Exactly the lines from the one holding "Task: Activate the inspect element tool" through the last line of the listing below must appear in the answer, and no pictures.
PROVIDED INFORMATION section start
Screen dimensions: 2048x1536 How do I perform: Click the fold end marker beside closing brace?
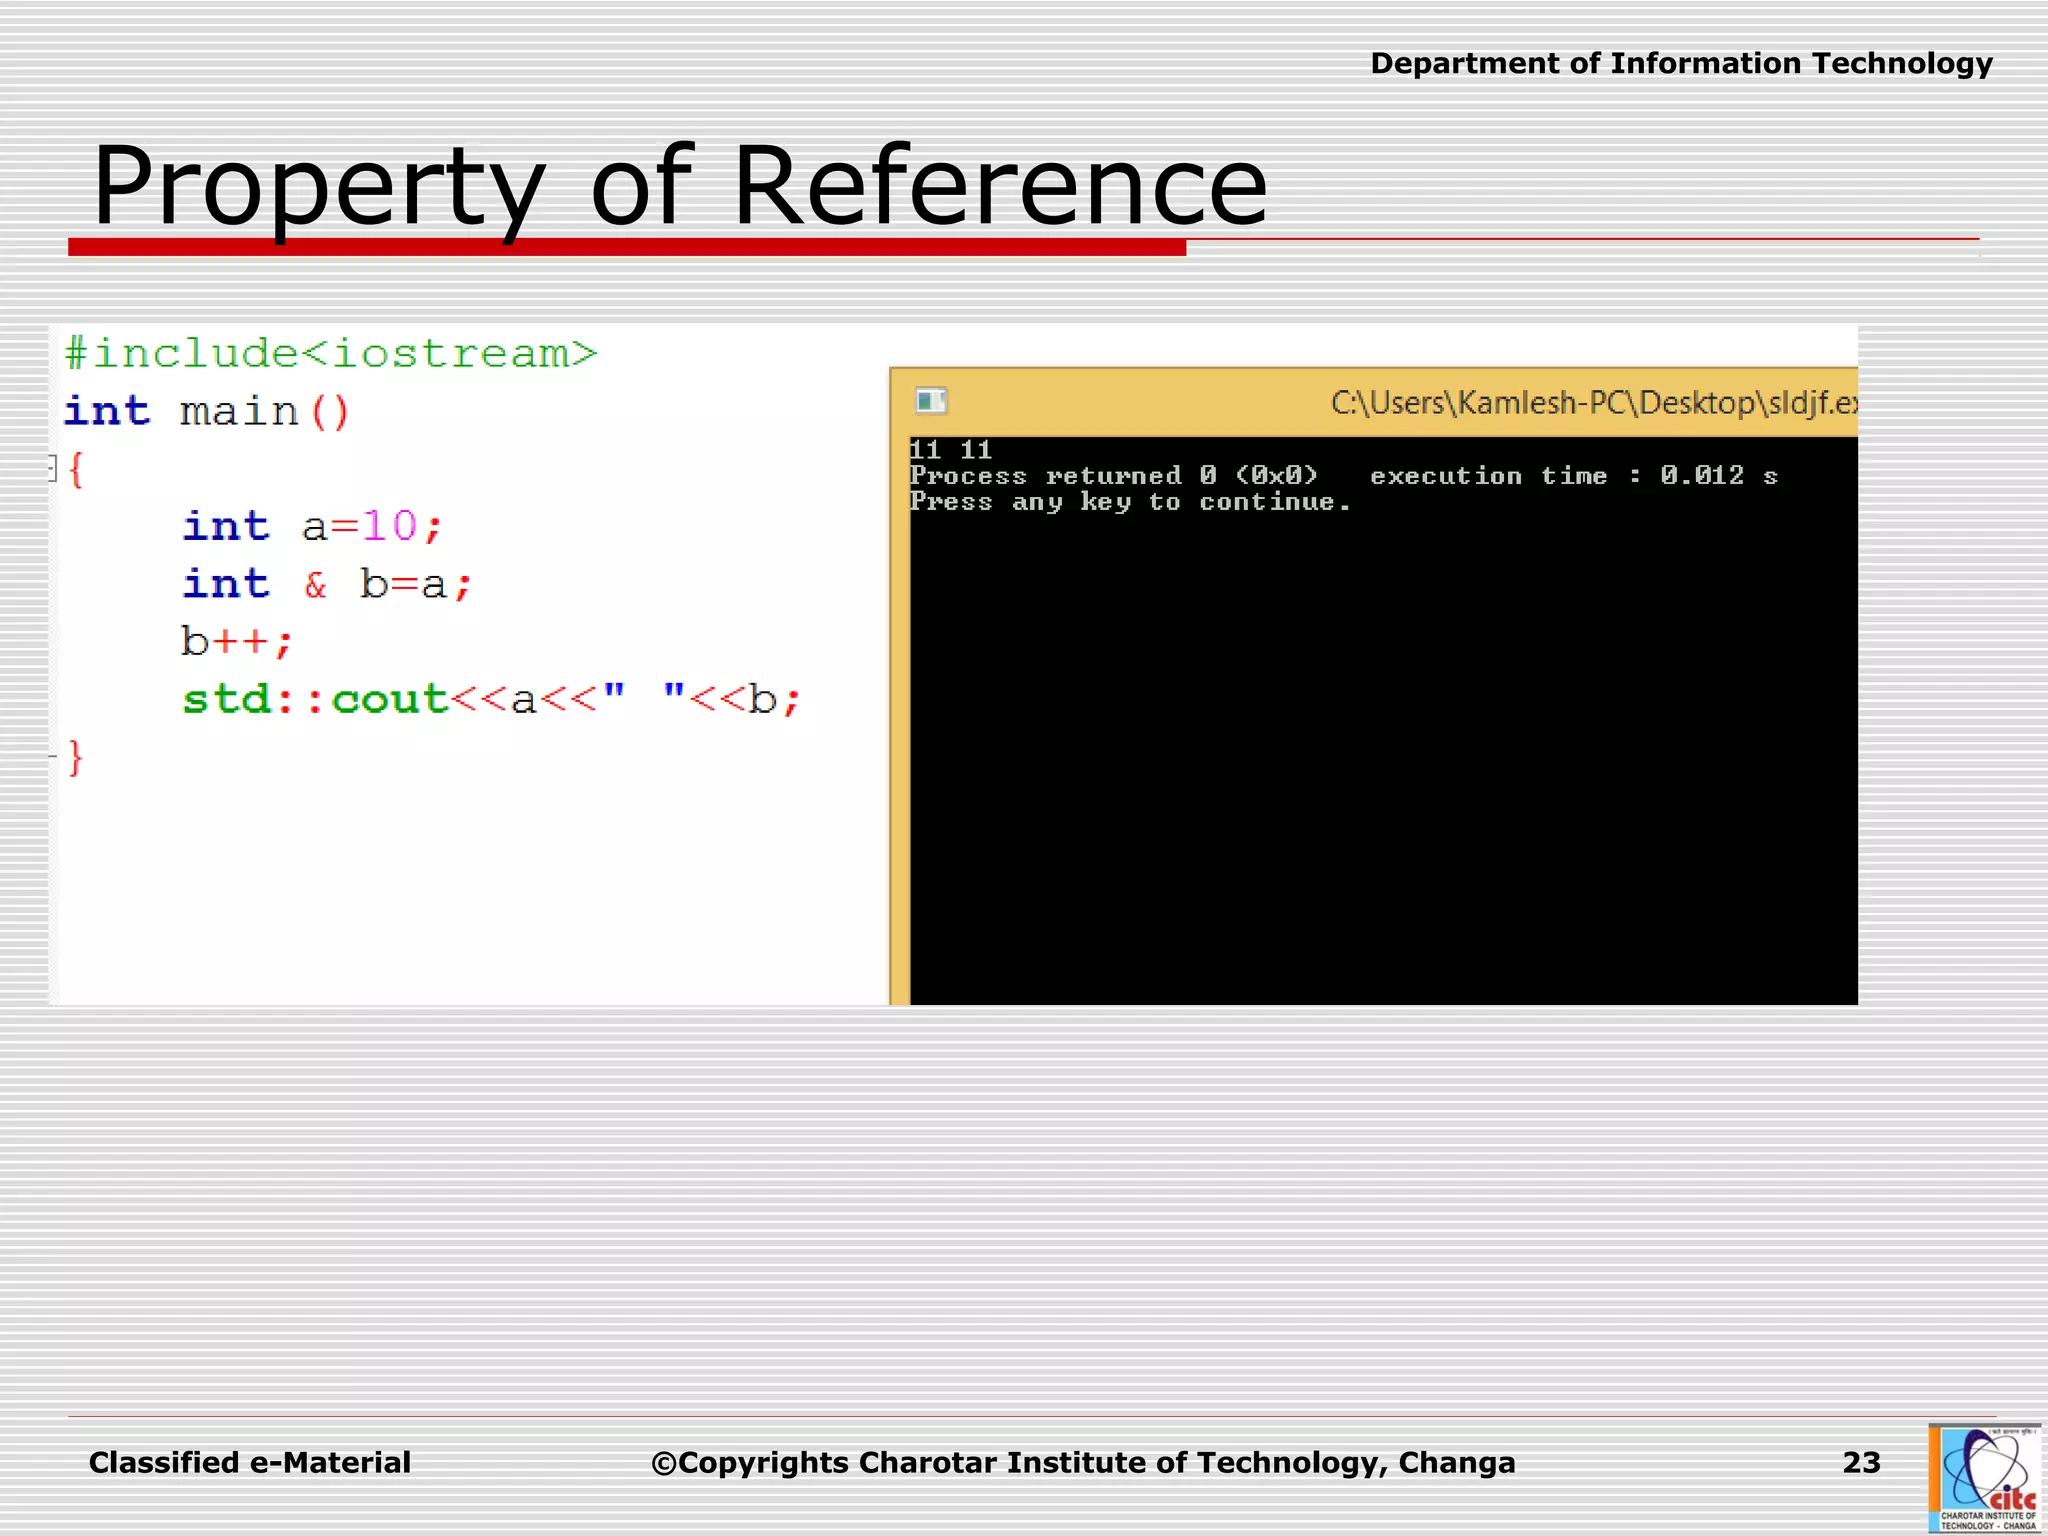pyautogui.click(x=54, y=756)
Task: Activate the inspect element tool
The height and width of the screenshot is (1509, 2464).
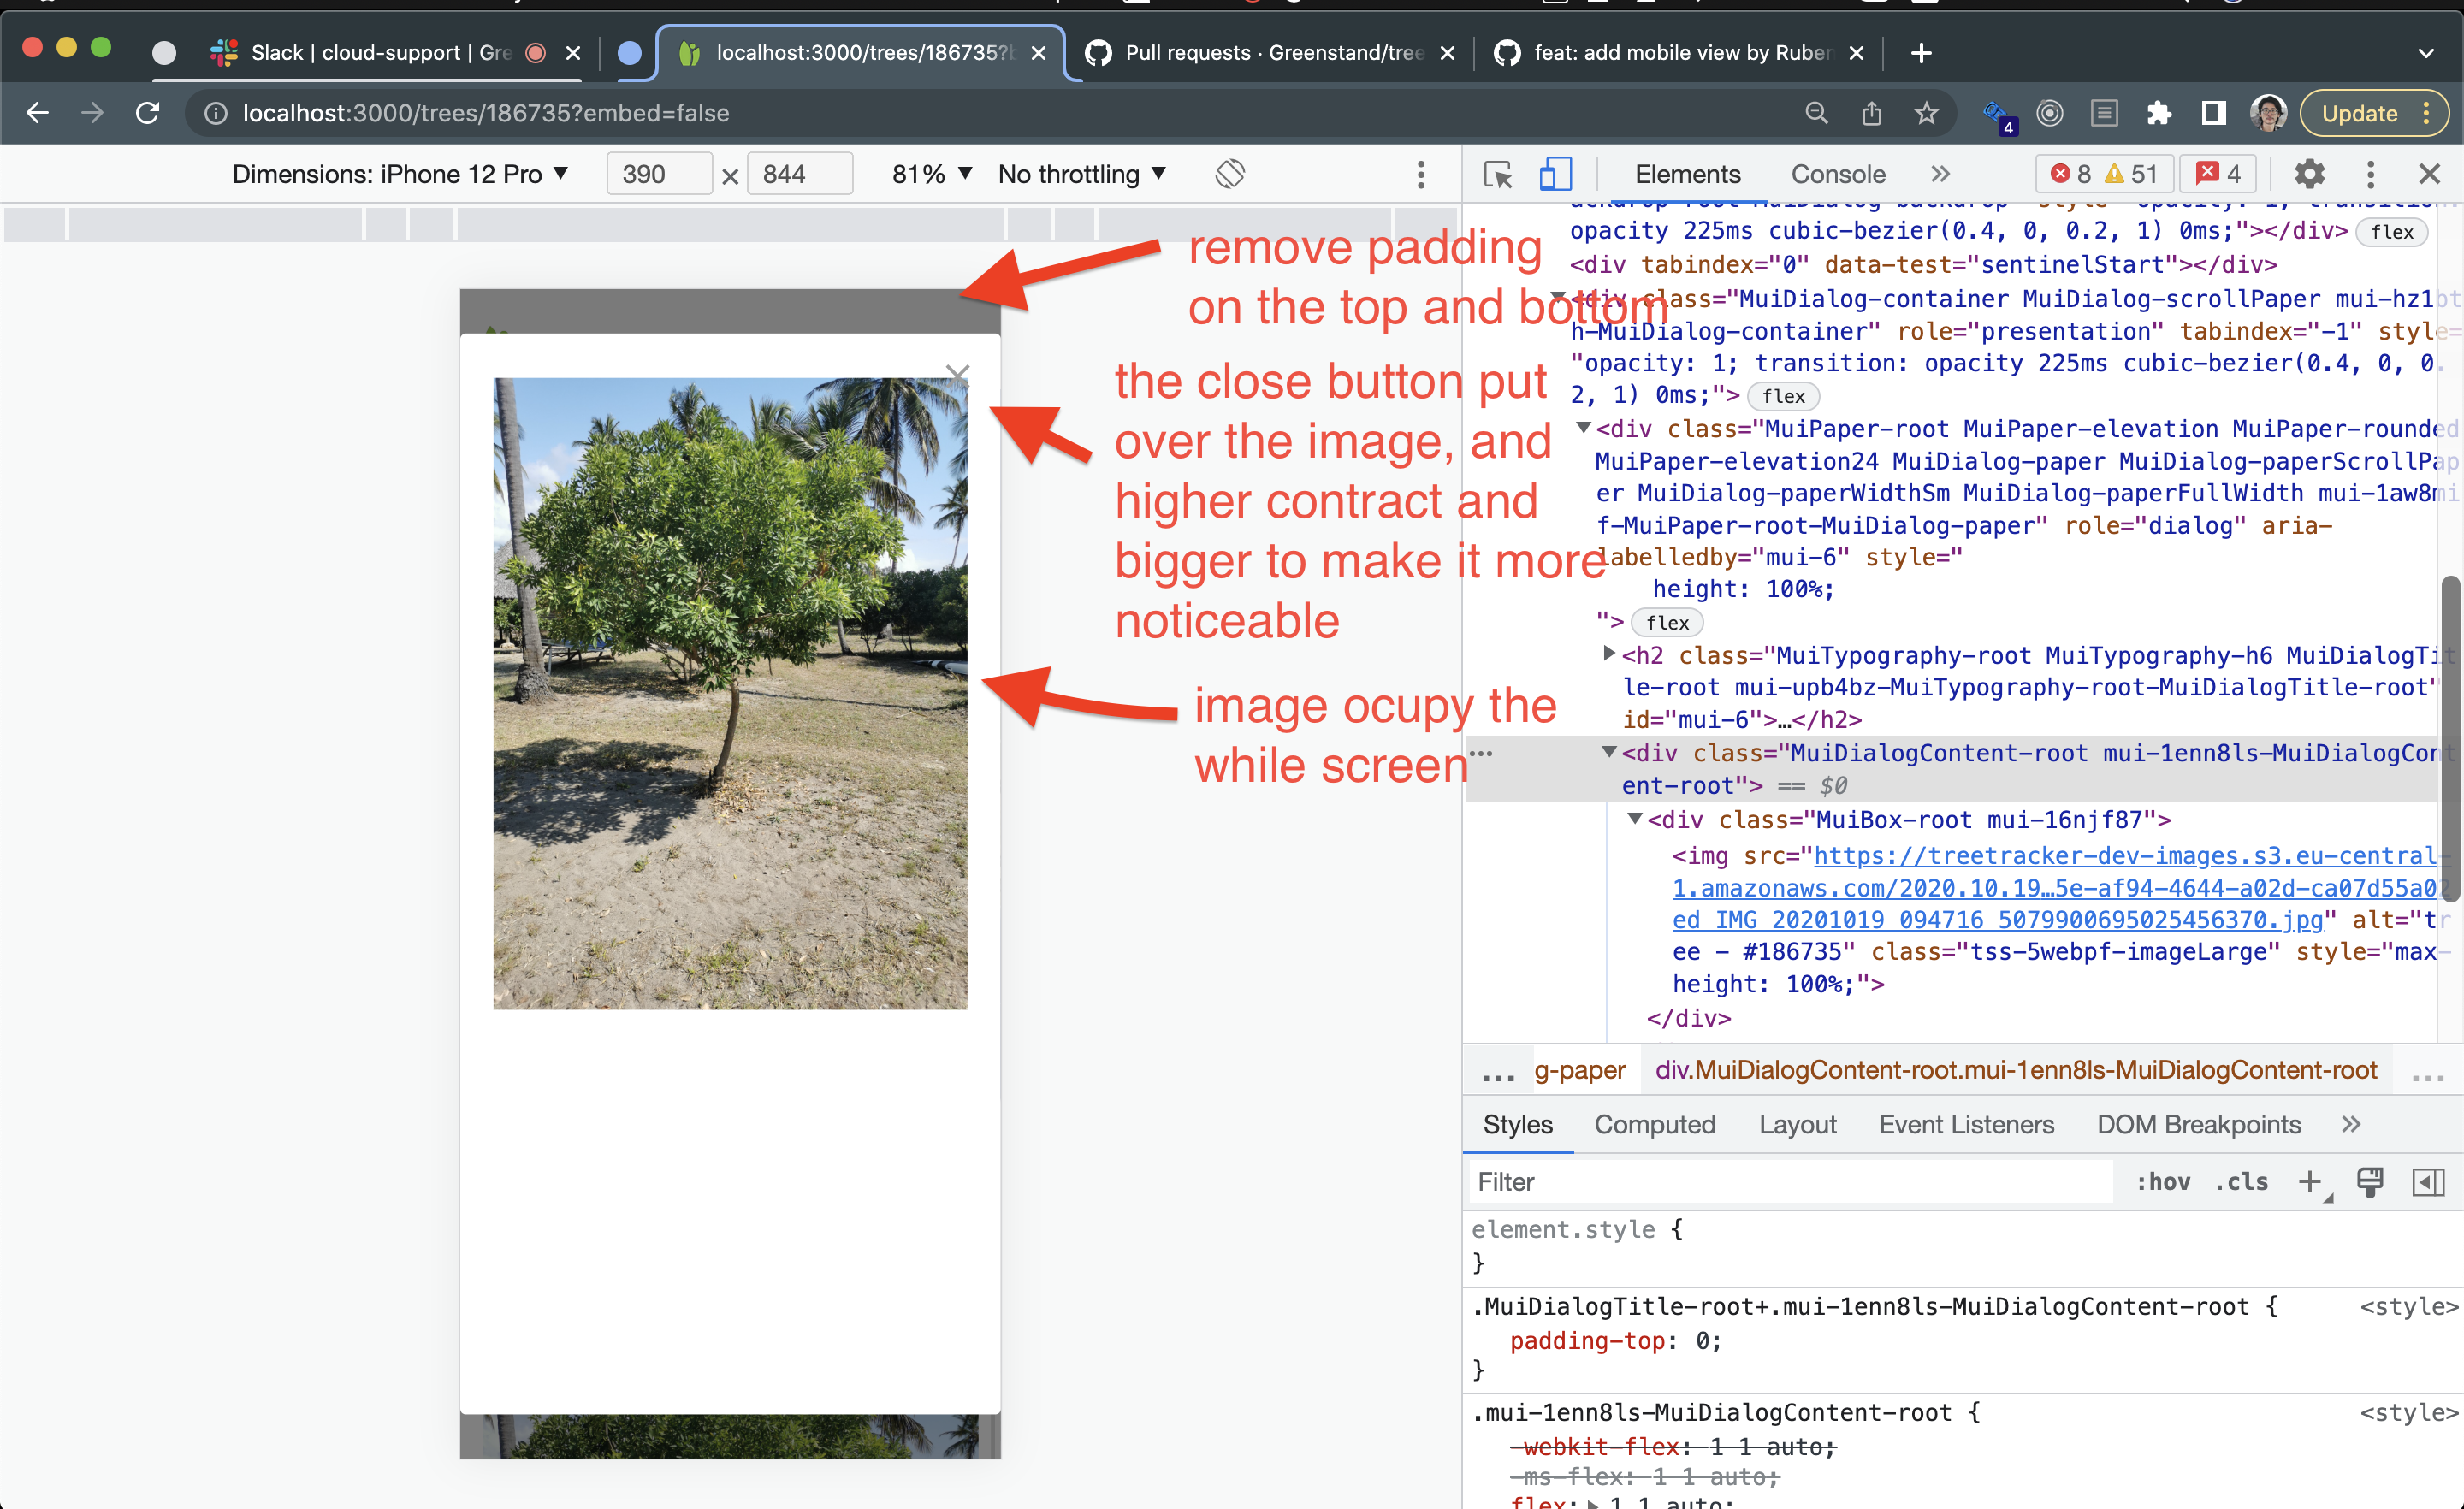Action: pos(1499,173)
PROVIDED INFORMATION section end
TASK RESPONSE –
Task: Activate the inspect element tool
The height and width of the screenshot is (1509, 2464).
Action: pos(1499,173)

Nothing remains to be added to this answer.